As operator, TransCanada's subsidiaries provide capital and operating services to GTN, Northern Border, Bison, Great Lakes, North Baja and Tuscarora (together, "our pipeline systems"). TransCanada's subsidiaries incur costs on behalf of our pipeline systems, including, but not limited to, employee salary and benefit costs, and property and liability insurance costs.

Capital and operating costs charged to our pipeline systems for the years ended December 31, 2013, 2012 and 2011 by TransCanada's subsidiaries and amounts payable to TransCanada's subsidiaries at December 31, 2013 and 2012 are summarized in the following tables:

Year ended December 31 (millions of dollars)
  2013
  2012
  2011  
   

Capital and operating costs charged by TransCanada's subsidiaries to:                
  GTN(a)(b)   28   29   33    
  Northern Border(a)   30   31   29    
  Bison(a)(b)   5   6   11    
  Great Lakes(a)   31   33   31    
  North Baja   4   4   4    
  Tuscarora   4   4   5    
Impact on the Partnership's net income attributable to controlling interests:                
  GTN(b)   19   19   22    
  Northern Border   14   14   13    
  Bison(b)   4   4   4    
  Great Lakes   14   15   14    
  North Baja   4   4   4    
  Tuscarora   4   4   5    
 
 

December 31 (millions of dollars)
  2013
  2012  
   

Amount payable to TransCanada's subsidiaries for costs charged in the year by:            
  GTN(a)   3   3    
  Northern Border(a)   3   4    
  Bison(a)     1    
  Great Lakes(a)   3   4    
  North Baja   1   1    
  Tuscarora     1    
(a)
Represents 100 percent of the costs.

(b)
Recast as discussed in Note 2 and Note 6.

Great Lakes' earns transportation revenues from TransCanada and its affiliates under contracts, some of which are provided at discounted rates and some at maximum recourse rates. Great Lakes earned $68 million of transportation revenues under these contracts in 2013 (2012 – $77 million; 2011 – $81 million). This amount represents 55 percent of total revenues earned by Great Lakes in 2013 (2012 – 42 percent; 2011 – 32 percent). Great Lakes also earned $1 million in affiliated rental revenue in 2013 (2012 – $1 million; 2011 – $1 million).

Revenue from TransCanada and its affiliates of $32 million is included in the Partnership's equity earnings from Great Lakes in 2013 (2012 – $36 million; 2011 – $38 million). At December 31, 2013, $11 million was included in Great Lakes' receivables in regards to the transportation contracts with TransCanada and its affiliates (2012 – $10 million).

The Partnership accrued $25 million of additional consideration in accordance with the 2013 Acquisition with respect to Carty Lateral.
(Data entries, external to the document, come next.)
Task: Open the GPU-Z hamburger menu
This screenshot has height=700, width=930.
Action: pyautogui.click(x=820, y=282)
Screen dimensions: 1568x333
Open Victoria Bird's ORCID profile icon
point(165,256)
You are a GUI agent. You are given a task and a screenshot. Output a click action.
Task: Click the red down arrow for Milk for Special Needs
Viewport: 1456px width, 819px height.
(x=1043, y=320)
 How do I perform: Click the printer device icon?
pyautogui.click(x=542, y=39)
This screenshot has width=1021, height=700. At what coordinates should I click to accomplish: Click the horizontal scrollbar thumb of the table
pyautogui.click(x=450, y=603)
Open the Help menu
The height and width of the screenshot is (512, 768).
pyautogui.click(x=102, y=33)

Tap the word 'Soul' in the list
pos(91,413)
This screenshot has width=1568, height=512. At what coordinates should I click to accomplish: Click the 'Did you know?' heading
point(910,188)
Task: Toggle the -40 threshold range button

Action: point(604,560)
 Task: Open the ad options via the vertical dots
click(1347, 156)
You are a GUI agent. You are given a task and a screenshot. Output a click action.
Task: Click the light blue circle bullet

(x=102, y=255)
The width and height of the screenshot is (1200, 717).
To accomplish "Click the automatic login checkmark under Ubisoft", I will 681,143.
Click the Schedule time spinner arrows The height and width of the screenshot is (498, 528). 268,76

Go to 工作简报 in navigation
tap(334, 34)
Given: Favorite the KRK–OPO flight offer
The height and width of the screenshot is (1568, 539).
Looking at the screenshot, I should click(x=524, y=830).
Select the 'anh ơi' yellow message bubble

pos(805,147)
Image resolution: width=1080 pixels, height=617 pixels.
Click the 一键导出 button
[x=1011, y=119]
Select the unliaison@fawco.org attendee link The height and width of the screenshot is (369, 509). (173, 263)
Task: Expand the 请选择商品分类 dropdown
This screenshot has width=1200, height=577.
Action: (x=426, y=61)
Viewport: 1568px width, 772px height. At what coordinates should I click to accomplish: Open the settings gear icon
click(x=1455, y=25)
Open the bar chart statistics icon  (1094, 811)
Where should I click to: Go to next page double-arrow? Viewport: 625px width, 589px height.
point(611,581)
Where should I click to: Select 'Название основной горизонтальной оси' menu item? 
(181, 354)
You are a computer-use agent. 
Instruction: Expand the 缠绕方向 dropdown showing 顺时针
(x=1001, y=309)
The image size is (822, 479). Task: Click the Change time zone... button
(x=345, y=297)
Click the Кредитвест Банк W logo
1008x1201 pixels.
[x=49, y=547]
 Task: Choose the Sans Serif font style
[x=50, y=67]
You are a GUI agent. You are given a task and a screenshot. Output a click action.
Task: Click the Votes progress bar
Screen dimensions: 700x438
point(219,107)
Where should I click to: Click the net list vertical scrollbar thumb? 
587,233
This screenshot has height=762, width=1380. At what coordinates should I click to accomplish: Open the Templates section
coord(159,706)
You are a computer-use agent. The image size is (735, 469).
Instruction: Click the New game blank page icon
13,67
This amount is payable to a subsidiary of TransCanada and is included in accounts payable to affiliates as of December 31, 2013 (refer to Note 6).

Bison's former parent made an equity contribution to Bison of $18 million in the second quarter of 2013. This amount represents the former parent's 75 percent share of a $24 million cash call from Bison to repay inter-affiliate debt primarily related to pipeline construction costs, including reclamation and restoration work. In 2011, Bison's former parent made an equity contribution to Bison of $305 million related to pipeline system construction costs.

Effective October 1, 2013, GTN and Bison participate in the Partnership's cash management program. Prior to this, GTN and Bison were part of TransCanada's cash management program. This program matches short-term cash surpluses and borrowing requirements of participating subsidiaries, thus minimizing total borrowing from outside sources. Funds advanced under the program are considered to be a loan, accruing interest and repayable on demand. GTN and Bison will receive interest on funds advanced to the Partnership at the rate of interest earned by the Partnership on its short-term cash investments and will pay interest on funds advanced from the Partnership based on the Partnership's short-term borrowing costs. At December 31, 2013, GTN and Bison did not have any demand loan receivable from an affiliate or a demand loan payable to an affiliate (December 31, 2012 – a demand loan receivable from an affiliate of $21 million and a demand loan payable to an affiliate of $15 million).